The Office of Qualifications and Examinations Regulation (Ofqual) which regulates qualifications, examinations and assessments in England has formally issued Industry Qualifications (IQ) with a notice explaining their intention to fine them £50,000. The notice was issued on only one of the 19 centres identified in the 2015 BBC One Expose, Inside Out London.
The statement from Ofqual considers that IQ breached 13 General Conditions of Recognition in relation to an incident in February 2015. Their enforcement committee found that IQ:
- failed to identify conflicts of interest when it decided to work with a college
- did not make sure candidate work which was marked at the college was properly moderated
- did not properly investigate alleged malpractice at the college
- took action against learners accused of malpractice without properly investigating the truth of the allegations
- did not put in place an adequate appeals process for learners affected by its decisions
A summary of the legal document served on Industry Qualifications IQ, known as a notice of intention to impose a monetary penalty, has been provided.

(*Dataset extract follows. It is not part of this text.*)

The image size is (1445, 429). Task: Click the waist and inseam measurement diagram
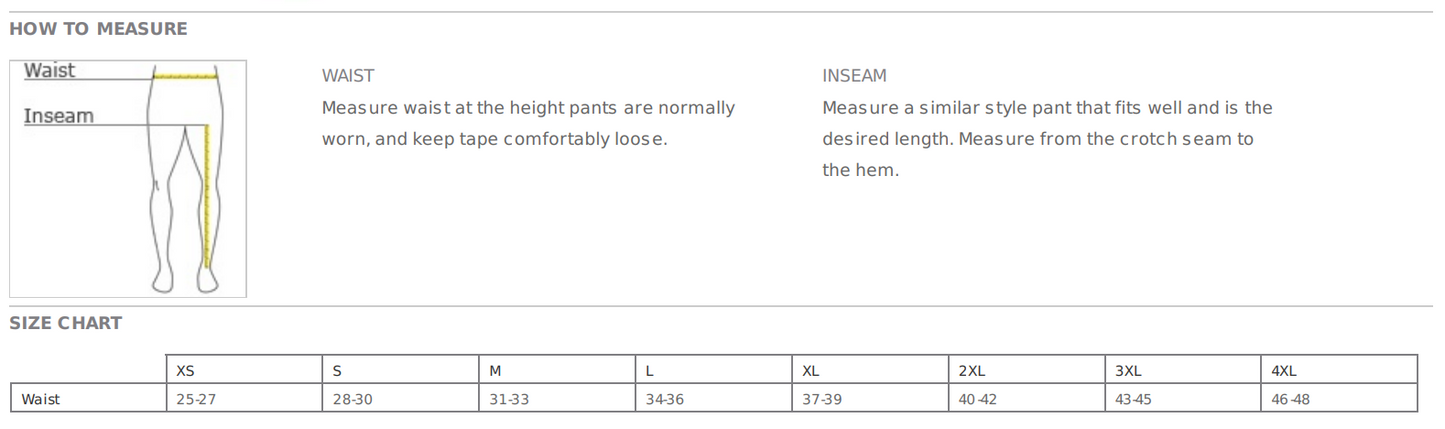tap(128, 180)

Industry Qualifications will have until 20 March 2017 to provide evidence or material in support of its case. Interested parties can also send related evidence and material to Ofqual during the same period.
In response to the announcement, Raymond Clarke, Chief Executive of Industry Qualifications (IQ), said: “IQ does not accept the vast majority of allegations that have been made against it, and it should be clear that the penalty is still subject to review by Ofqual. We intend to take the matter to independent appeal.
“The basis for the appeal will be that Ofqual has not operated in accordance with its own or public policies, the enforcement action has been disproportionate and partial, and that decision making has been conflicted.
“Throughout the process IQ has highlighted the failure of the regulator to acknowledge and confront the issue of qualifications fraud. It has also raised concerns about the competence of Ofqual to deal with safety critical qualifications. Full details of our response are available on the IQ web-site“.
One of the issues Ofqual have criticised IQ for was allowing the centre owner to be an assessor. Leaving aside that this is common practice across awarding organisations and is an entirely new interpretation of the Condition of Recognition dealing with conflicts of interest, most small training companies would be excluded from the qualifications framework or their costs would rise significantly.